Lawmakers from both parties say they think a deal will come before the end of the year. “The decisions we have to make are not intellectually demanding, they just take political courage,” Corker says.

Danny Moloshok / Reuters

WASHINGTON — In spite of outstanding disagreements in talks to avert the looming “fiscal cliff,” cautious optimism has begun to seep into congressional lawmakers’ discourse.

“I think it’s better than 50% that we get an agreement before Jan. 1,” Rep. Chris Van Hollen, the top Democrat on the Budget Committee, said at a panel discussion Tuesday morning hosted by Bloomberg Government.

Sen. Bob Corker, a Republican, agreed, but added that disagreements over the debt ceiling could be “the line in the sand” between success and failure in the ongoing discussions.

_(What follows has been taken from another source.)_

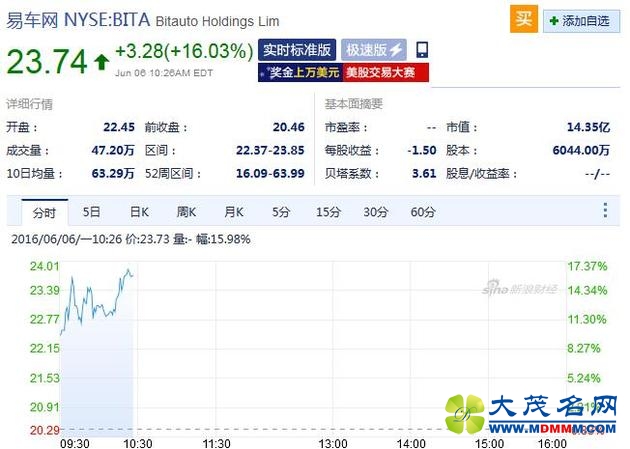
Task: Switch to the 5日 chart tab
Action: (x=92, y=212)
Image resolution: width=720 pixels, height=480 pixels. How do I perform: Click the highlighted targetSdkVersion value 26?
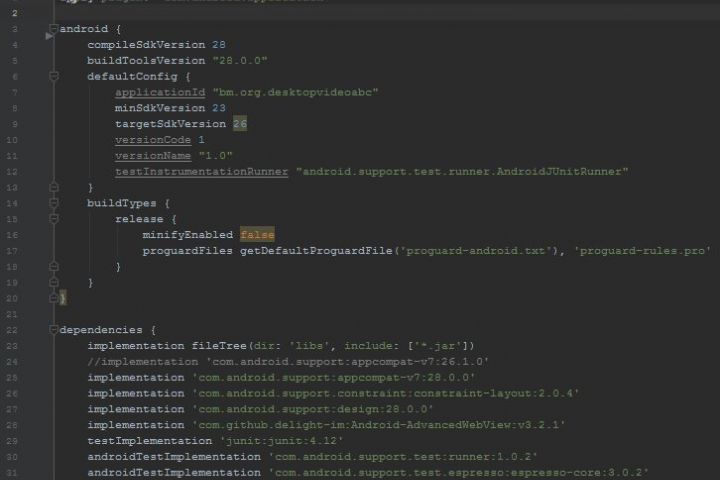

Last week, House Speaker John Boehner insisted that negotiations to ward off the threat of an austerity crisis had reached a “stalemate.” But this week, since Republicans submitted an offer to counter that proposed by President Barack Obama, the political class has expressed tacit hope that talks are once again progressing encouragingly.

When asked about a scenario in which Congress lets the “fiscal cliff” deadline pass, Corker did not even entertain the hypothetical.

“I just don’t see this going past the end of the year,” he countered.

“The decisions we have to make are not intellectually demanding,” Corker added later. “They just take political courage.”